# Start of TASK MATERIAL

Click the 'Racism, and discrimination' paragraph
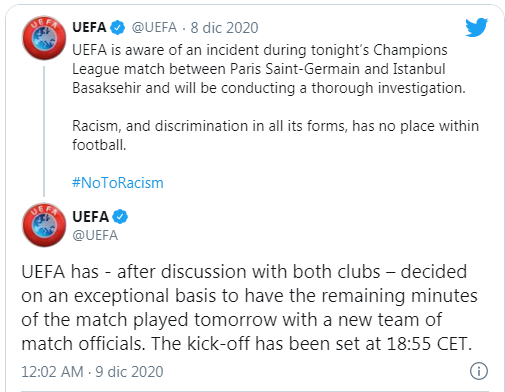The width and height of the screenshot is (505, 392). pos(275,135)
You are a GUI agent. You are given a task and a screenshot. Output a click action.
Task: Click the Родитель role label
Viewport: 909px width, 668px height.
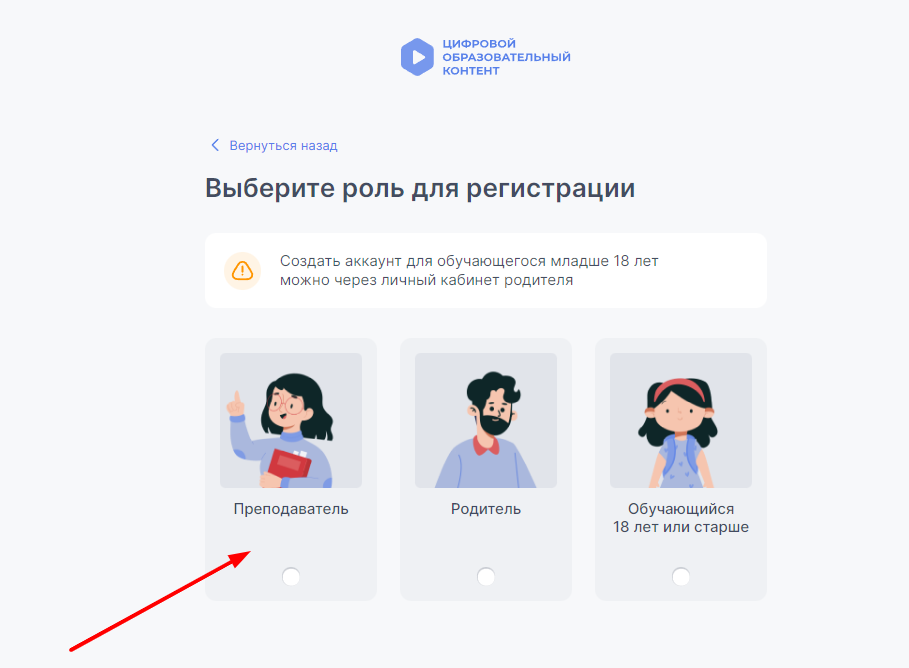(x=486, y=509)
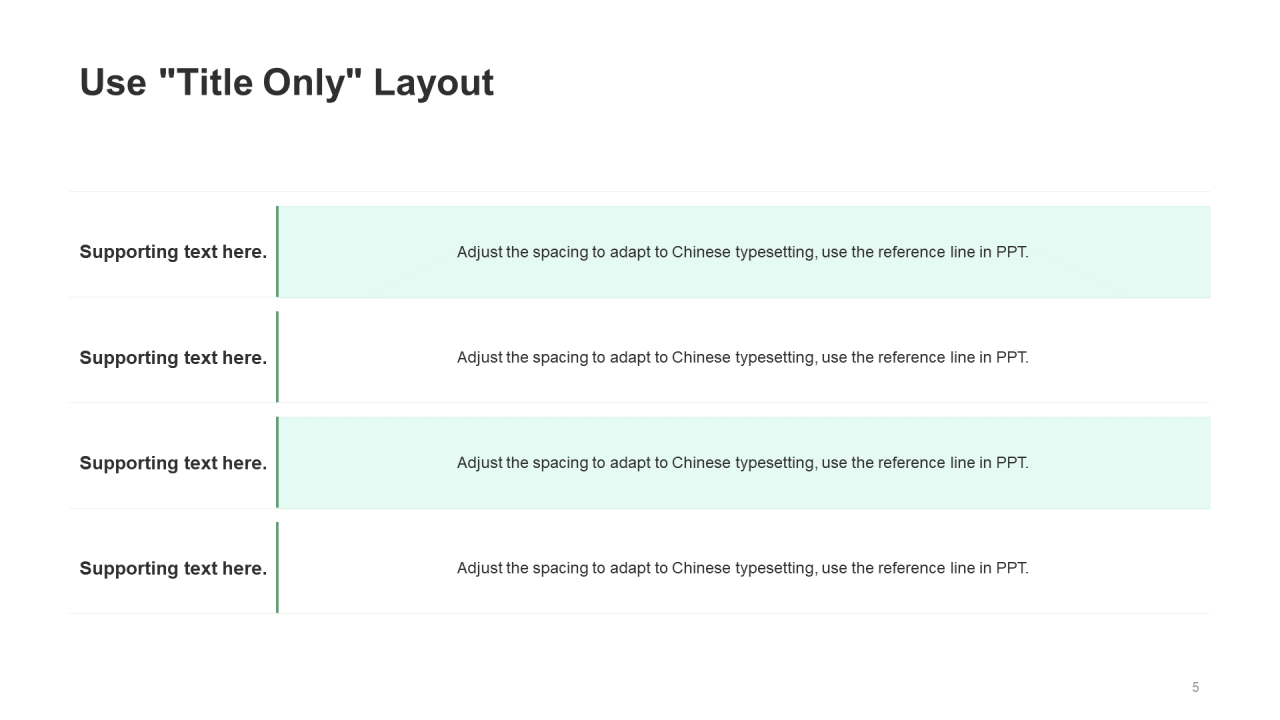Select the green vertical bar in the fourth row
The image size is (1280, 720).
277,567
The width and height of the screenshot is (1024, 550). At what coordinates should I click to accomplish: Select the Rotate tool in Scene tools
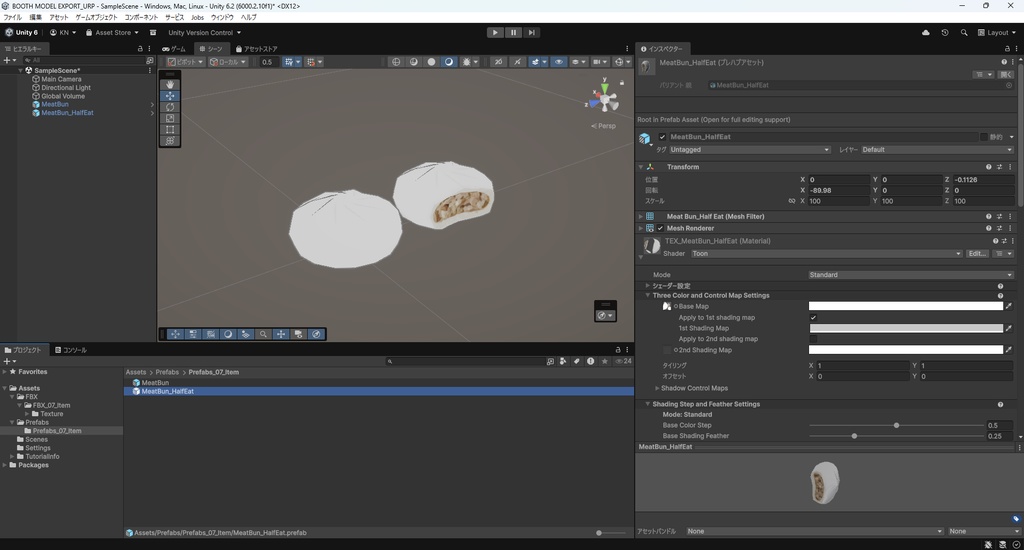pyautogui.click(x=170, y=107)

# End of TASK MATERIAL

**TASK:** Copy out the listing above with "GUI agent" changed to "screen assistant" and every other word kept the same. Leave out the pictures.

**REPLY TO THE EXERCISE:**
Click the 'Racism, and discrimination' paragraph
The width and height of the screenshot is (505, 392). pos(275,135)
You are a screen assistant. You are given a task and a screenshot. Output a click action.
Task: Click the Родитель role label
Viewport: 909px width, 668px height.
(x=486, y=509)
Select the green vertical bar in the fourth row
The image size is (1280, 720).
277,567
The width and height of the screenshot is (1024, 550). At what coordinates should I click to accomplish: Select the Rotate tool in Scene tools
pyautogui.click(x=170, y=107)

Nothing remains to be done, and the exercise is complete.